* **Extracted material**
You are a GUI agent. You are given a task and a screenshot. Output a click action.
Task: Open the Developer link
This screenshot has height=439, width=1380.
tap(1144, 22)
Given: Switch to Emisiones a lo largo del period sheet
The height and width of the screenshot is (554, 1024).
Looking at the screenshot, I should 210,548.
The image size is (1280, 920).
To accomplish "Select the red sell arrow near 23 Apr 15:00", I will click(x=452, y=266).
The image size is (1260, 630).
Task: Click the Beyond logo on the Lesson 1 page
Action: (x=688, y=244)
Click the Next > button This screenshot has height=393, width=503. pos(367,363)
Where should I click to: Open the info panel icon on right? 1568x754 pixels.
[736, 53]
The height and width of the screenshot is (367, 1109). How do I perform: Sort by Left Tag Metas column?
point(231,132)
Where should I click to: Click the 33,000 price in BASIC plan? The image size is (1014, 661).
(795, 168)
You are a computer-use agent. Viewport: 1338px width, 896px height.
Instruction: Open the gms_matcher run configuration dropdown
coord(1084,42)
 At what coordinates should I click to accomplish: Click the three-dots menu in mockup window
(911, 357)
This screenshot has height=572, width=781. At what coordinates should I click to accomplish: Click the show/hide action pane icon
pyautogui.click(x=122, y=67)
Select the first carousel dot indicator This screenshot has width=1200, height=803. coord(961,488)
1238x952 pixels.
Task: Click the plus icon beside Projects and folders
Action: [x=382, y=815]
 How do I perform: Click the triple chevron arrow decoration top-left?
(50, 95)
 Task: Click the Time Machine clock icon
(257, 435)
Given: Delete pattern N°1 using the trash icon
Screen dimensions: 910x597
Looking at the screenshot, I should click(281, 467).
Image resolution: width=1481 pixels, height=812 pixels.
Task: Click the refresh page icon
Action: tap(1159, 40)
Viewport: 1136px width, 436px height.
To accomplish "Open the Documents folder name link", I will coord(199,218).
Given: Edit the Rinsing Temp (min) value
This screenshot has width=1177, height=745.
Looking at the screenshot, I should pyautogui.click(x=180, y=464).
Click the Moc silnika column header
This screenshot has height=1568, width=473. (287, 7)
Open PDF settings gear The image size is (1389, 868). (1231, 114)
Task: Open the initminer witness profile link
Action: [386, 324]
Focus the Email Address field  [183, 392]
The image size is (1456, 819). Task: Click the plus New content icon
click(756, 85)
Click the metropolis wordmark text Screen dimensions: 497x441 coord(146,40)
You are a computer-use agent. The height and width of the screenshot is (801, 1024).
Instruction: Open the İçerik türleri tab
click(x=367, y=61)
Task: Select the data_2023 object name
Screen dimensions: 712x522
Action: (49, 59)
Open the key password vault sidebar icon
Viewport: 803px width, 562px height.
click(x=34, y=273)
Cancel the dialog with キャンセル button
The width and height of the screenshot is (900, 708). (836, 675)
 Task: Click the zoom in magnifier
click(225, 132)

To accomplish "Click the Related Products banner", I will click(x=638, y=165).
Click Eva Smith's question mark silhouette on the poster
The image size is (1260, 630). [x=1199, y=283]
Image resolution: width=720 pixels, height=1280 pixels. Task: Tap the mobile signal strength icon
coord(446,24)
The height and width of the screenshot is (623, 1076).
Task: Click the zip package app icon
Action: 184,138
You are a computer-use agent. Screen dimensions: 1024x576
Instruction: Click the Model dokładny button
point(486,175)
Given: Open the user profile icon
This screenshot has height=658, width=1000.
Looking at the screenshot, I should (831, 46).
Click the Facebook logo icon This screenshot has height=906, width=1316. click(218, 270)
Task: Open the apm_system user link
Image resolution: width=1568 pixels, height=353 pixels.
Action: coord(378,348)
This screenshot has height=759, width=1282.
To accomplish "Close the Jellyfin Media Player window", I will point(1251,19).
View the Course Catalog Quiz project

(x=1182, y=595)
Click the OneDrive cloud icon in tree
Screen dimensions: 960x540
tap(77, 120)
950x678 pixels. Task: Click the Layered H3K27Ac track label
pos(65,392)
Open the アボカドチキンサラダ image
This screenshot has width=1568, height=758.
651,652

* **Aim of the exercise**
Return the full listing, character for character.

* **Task solution**
You are a GUI agent. You are given a task and a screenshot. Output a click action.
Task: Open the Developer link
This screenshot has height=439, width=1380.
tap(1144, 22)
Given: Switch to Emisiones a lo largo del period sheet
The height and width of the screenshot is (554, 1024).
Looking at the screenshot, I should 210,548.
The image size is (1280, 920).
To accomplish "Select the red sell arrow near 23 Apr 15:00", I will click(x=452, y=266).
The image size is (1260, 630).
Task: Click the Beyond logo on the Lesson 1 page
Action: (x=688, y=244)
Click the Next > button This screenshot has height=393, width=503. pos(367,363)
Where should I click to: Open the info panel icon on right? 1568x754 pixels.
[736, 53]
The height and width of the screenshot is (367, 1109). How do I perform: Sort by Left Tag Metas column?
point(231,132)
Where should I click to: Click the 33,000 price in BASIC plan? The image size is (1014, 661).
(795, 168)
You are a computer-use agent. Viewport: 1338px width, 896px height.
Instruction: Open the gms_matcher run configuration dropdown
coord(1084,42)
 At what coordinates should I click to accomplish: Click the three-dots menu in mockup window
(911, 357)
This screenshot has height=572, width=781. At what coordinates should I click to accomplish: Click the show/hide action pane icon
pyautogui.click(x=122, y=67)
Select the first carousel dot indicator This screenshot has width=1200, height=803. coord(961,488)
1238x952 pixels.
Task: Click the plus icon beside Projects and folders
Action: [x=382, y=815]
 How do I perform: Click the triple chevron arrow decoration top-left?
(50, 95)
 Task: Click the Time Machine clock icon
(257, 435)
Given: Delete pattern N°1 using the trash icon
Screen dimensions: 910x597
Looking at the screenshot, I should click(281, 467).
Image resolution: width=1481 pixels, height=812 pixels.
Task: Click the refresh page icon
Action: tap(1159, 40)
Viewport: 1136px width, 436px height.
To accomplish "Open the Documents folder name link", I will coord(199,218).
Given: Edit the Rinsing Temp (min) value
This screenshot has width=1177, height=745.
Looking at the screenshot, I should pyautogui.click(x=180, y=464).
Click the Moc silnika column header
This screenshot has height=1568, width=473. (287, 7)
Open PDF settings gear The image size is (1389, 868). (1231, 114)
Task: Open the initminer witness profile link
Action: [386, 324]
Focus the Email Address field  [183, 392]
The image size is (1456, 819). Task: Click the plus New content icon
click(756, 85)
Click the metropolis wordmark text Screen dimensions: 497x441 coord(146,40)
You are a computer-use agent. The height and width of the screenshot is (801, 1024).
Instruction: Open the İçerik türleri tab
click(x=367, y=61)
Task: Select the data_2023 object name
Screen dimensions: 712x522
Action: (49, 59)
Open the key password vault sidebar icon
Viewport: 803px width, 562px height.
click(x=34, y=273)
Cancel the dialog with キャンセル button
The width and height of the screenshot is (900, 708). (836, 675)
 Task: Click the zoom in magnifier
click(225, 132)

To accomplish "Click the Related Products banner", I will click(x=638, y=165).
Click Eva Smith's question mark silhouette on the poster
The image size is (1260, 630). [x=1199, y=283]
Image resolution: width=720 pixels, height=1280 pixels. Task: Tap the mobile signal strength icon
coord(446,24)
The height and width of the screenshot is (623, 1076).
Task: Click the zip package app icon
Action: 184,138
You are a computer-use agent. Screen dimensions: 1024x576
Instruction: Click the Model dokładny button
point(486,175)
Given: Open the user profile icon
This screenshot has height=658, width=1000.
Looking at the screenshot, I should (831, 46).
Click the Facebook logo icon This screenshot has height=906, width=1316. click(218, 270)
Task: Open the apm_system user link
Image resolution: width=1568 pixels, height=353 pixels.
Action: coord(378,348)
This screenshot has height=759, width=1282.
To accomplish "Close the Jellyfin Media Player window", I will point(1251,19).
View the Course Catalog Quiz project

(x=1182, y=595)
Click the OneDrive cloud icon in tree
Screen dimensions: 960x540
tap(77, 120)
950x678 pixels. Task: Click the Layered H3K27Ac track label
pos(65,392)
Open the アボカドチキンサラダ image
This screenshot has width=1568, height=758.
651,652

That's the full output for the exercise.